ですが、受取人を誰にするかによって、税負担が大きく変わってしまうケースがあります。
よく見かけるのが、自分のお孫さんを死亡保険金の受取人にしているケースです。
お孫さんは孫養子にとらない限りは、基本的に法定相続人にはなりません。
ここで、死亡保険金の非課税枠は法定相続人のみに認められていますので、法定相続人ではないお孫さんが死亡保険金を受け取っても非課税枠の適用はありません。
また、受け取った死亡保険金に対しては相続税がかかりますが、お孫さんの場合は通常の相続人よりも高い税額を納める2割加算という制度が適用されます。
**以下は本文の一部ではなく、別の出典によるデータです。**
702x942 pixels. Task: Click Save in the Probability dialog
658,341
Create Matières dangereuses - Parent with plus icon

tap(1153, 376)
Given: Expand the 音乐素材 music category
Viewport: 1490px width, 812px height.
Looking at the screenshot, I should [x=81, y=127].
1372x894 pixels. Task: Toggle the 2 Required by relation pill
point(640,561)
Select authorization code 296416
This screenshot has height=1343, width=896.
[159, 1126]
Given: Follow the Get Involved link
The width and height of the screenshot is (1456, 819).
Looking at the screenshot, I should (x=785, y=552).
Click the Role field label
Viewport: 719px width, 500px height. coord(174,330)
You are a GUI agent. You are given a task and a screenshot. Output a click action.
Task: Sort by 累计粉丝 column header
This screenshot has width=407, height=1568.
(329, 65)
さらに、法定相続人ではないため生前贈与加算の適用がないと考え、お孫さんに生前贈与をしていた場合には、お孫さんに相続税申告が必要となったことで、生前贈与加算の対象にもなってしまいます。
お孫さんに良かれと思って死亡保険金の受取人にしても、上記のようなダブルパンチ、トリプルパンチの課税が発生する可能性があります。
保険金の受取人を決める際は、税理士に事前にご相談されることをおすすめいたします。
保険契約関係の確認
生命保険金には非課税枠があることをご説明いたしましたが、実は契約関係によっては非課税枠が適用されない保険があります。
生命保険というものは、【被保険者】、【保険契約者(税務上は保険料負担者)】、【保険金受取人】という3者の関係によって成り立ちます。
この3者が誰になるかによって、保険金に対して課税される税金が以下のように変わってきます。
オーソドックスな、【被保険者】と【保険契約者(=保険料負担者)】が同一の保険は、死亡保険金に相続税が課税され、非課税枠の適用もあります
しかし、それ以外の契約関係の場合は、保険金受取人に所得税や贈与税が課税され、相続税の非課税枠の適用ももちろんありません。
相続時に実は非課税枠が使えなかったということを防ぐために、現在ご自身が契約されている保険契約がどのパターンに該当するか、一度ご確認されることをおすすめいたします。
また補足ですが、保険証券上の契約者が、税務の検討の際も契約者になるという勘違いがよくあります。
しかし、税務は保険証券上の契約者は一切見ておらず、実際に保険料を支払っている人が保険契約者となるという点に注意してください。
契約者は妻だが、実際の保険料を支払っているのは夫というケースをよく見ます。
保険会社も契約を取るためにあまり説明しないのかもしれませんが、そのような契約は税務上は夫が契約者であると取り扱われますので注意が必要です。
まとめ
相続税の非課税枠、原則として遺留分の対象にならない、など、生命保険のメリットはどれも非常に大きいものばかりです。
うまく使いこなすことができれば、有効な相続対策を行うことができるでしょう。
ただ、生命保険の契約関係等の設計には注意が必要です。
思わぬ課税などを生じさせないためにも、税理士等の専門家を交えて保険契約の検討をするのが良いかと思います。